Re: [PATCH RFC] x86: avoid atomic operation intest_and_set_bit_lock if possible

From: Peter Zijlstra
Date: Fri Mar 25 2011 - 06:19:20 EST


On Fri, 2011-03-25 at 10:22 +0100, Ingo Molnar wrote:
> * Andi Kleen <andi@xxxxxxxxxxxxxx> wrote:
>
> > > never EVER seen any good explanation of why that particular sh*t
> > > argument would b true. It seems to be purely about politics, where
> > > some idiotic vendor (namely HP) has convinced Intel that they really
> > > need it. To the point where some engineers seem to have bought into
> > > the whole thing and actually believe that fairy tale ("firmware can do
> > > better" - hah! They must be feeding people some bad drugs at the
> > > cafeteria)
> >
> > For the record I don't think it's a good idea for the BIOS to do
> > this (and I'm not aware of any engineer who does),
>
> There's really just two sane options:
>
> - complain about the BIOS corrupting CPU state and refusing to use the PMU
> - complain about the BIOS corrupting CPU state and using the PMU against the BIOS
>
> We went for the first one but i'll be more than glad to implement Linus's much
> more aggressive second option.
>
> Btw., for the record, the thing you have been advocating in the past was a
> third option: for the kernel to step aside quietly and to let the BIOS corrupt
> a counter or two. You even sent us some sort of BIOS specification about how to
> implement that. That's pretty much the worst solution imaginable.

Also seriously complicated by the kexec case where the previous kernel
didn't clean up PMU state.
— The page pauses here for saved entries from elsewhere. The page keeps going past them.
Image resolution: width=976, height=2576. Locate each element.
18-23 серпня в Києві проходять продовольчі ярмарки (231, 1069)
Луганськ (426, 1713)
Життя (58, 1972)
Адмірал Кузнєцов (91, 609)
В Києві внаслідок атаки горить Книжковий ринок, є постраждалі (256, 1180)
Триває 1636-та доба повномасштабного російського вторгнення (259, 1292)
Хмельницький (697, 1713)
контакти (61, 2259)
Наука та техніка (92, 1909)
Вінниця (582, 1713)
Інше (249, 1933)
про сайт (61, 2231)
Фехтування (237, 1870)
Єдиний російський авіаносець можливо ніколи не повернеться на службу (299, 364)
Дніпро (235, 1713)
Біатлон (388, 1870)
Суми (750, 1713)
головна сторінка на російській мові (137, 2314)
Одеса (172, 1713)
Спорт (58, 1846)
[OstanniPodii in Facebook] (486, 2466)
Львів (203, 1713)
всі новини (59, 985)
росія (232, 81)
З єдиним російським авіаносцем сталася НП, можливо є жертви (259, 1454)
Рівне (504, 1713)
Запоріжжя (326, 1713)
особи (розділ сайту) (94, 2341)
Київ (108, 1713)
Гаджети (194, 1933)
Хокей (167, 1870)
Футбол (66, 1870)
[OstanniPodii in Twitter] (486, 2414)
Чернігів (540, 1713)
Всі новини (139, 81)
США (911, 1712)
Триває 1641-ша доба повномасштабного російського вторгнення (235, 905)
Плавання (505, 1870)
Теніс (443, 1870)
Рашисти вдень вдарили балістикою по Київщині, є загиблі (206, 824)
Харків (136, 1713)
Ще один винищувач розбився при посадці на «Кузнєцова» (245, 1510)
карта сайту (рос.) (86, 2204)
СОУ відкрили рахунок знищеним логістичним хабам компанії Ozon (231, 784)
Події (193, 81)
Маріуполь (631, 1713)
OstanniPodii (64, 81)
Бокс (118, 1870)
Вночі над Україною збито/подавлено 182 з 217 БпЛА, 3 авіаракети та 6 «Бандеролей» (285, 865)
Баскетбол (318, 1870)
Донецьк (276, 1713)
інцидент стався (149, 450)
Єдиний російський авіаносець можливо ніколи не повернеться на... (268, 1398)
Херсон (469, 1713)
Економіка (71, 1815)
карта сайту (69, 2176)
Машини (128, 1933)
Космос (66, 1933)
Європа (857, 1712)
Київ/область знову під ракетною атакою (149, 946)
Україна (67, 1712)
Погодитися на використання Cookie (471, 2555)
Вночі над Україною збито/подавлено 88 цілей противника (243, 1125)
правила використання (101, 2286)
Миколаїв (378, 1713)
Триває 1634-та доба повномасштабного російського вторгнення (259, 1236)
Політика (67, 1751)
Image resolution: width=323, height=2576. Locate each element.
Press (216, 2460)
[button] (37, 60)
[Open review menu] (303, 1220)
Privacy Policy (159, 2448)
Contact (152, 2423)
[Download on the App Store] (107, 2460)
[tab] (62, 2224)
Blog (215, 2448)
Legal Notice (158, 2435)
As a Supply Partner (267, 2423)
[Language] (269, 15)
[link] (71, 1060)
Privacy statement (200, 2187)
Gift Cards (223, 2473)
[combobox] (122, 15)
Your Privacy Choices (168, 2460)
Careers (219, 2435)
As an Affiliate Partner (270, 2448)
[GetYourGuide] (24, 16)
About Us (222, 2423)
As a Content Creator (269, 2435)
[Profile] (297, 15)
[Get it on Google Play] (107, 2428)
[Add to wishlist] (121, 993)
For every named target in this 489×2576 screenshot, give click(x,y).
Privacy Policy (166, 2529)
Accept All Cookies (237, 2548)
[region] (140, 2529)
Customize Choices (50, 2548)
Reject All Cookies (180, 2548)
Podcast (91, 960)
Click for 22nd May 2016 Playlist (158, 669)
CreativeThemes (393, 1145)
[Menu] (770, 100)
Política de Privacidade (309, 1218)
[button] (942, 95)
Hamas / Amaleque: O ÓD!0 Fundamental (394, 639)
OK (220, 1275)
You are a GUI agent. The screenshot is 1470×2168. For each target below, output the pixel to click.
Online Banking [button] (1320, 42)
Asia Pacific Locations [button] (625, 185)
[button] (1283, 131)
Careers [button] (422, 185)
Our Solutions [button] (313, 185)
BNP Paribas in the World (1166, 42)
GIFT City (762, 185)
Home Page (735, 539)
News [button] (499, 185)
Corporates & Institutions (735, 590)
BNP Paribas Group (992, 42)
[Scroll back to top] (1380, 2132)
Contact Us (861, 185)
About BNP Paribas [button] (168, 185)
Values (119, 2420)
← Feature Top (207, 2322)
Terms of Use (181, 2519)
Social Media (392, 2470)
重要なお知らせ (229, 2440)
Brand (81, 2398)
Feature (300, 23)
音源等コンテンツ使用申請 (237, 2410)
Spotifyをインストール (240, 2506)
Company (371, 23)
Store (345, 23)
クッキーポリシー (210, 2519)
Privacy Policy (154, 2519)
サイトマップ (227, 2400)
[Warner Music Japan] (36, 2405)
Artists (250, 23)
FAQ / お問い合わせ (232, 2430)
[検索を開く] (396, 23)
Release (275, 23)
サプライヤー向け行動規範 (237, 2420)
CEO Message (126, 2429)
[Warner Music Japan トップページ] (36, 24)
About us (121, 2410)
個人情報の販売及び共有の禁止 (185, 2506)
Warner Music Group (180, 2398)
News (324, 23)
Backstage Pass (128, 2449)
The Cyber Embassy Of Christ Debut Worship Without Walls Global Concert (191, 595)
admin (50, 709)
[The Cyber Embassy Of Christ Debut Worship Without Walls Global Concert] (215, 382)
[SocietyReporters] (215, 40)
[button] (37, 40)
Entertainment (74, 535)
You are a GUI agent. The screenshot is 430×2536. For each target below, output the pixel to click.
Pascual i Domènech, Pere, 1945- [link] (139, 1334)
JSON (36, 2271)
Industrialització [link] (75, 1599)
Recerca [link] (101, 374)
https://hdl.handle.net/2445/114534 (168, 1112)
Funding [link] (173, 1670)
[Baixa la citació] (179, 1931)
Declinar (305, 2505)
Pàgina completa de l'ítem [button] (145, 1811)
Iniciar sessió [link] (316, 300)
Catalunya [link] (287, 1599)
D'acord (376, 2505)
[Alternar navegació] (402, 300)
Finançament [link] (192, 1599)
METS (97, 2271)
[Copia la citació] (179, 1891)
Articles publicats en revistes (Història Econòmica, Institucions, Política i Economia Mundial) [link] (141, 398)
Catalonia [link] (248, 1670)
There is simply no sane way to detect if its
actually used and by whoem.

The whole PMU 'sharing' concept championed by Andi is utter crap.

As for simply using it despite the BIOS corrupting it, that might not
always work, the BIOS might simply over-write your state because it
one-sidedly declares to own the MSRs (observed behaviour).

Its all a big clusterfuck and really the best way (IMO) is what we have
now to put pressure on and force the BIOS vendors to play nice.

I assume both HP and DELL will be seriously unhappy with the kernel
spewing FIRMWARE BUG messages on boot on their boxen, the question is,
will they be unhappy enough to fix it..

Now Ingo's patch keeps the warning and lets you take the PMU back and
live with whatever consequences that brings (incorrect counts etc), that
might also work but puts less pressure on the vendors because things
appear to work.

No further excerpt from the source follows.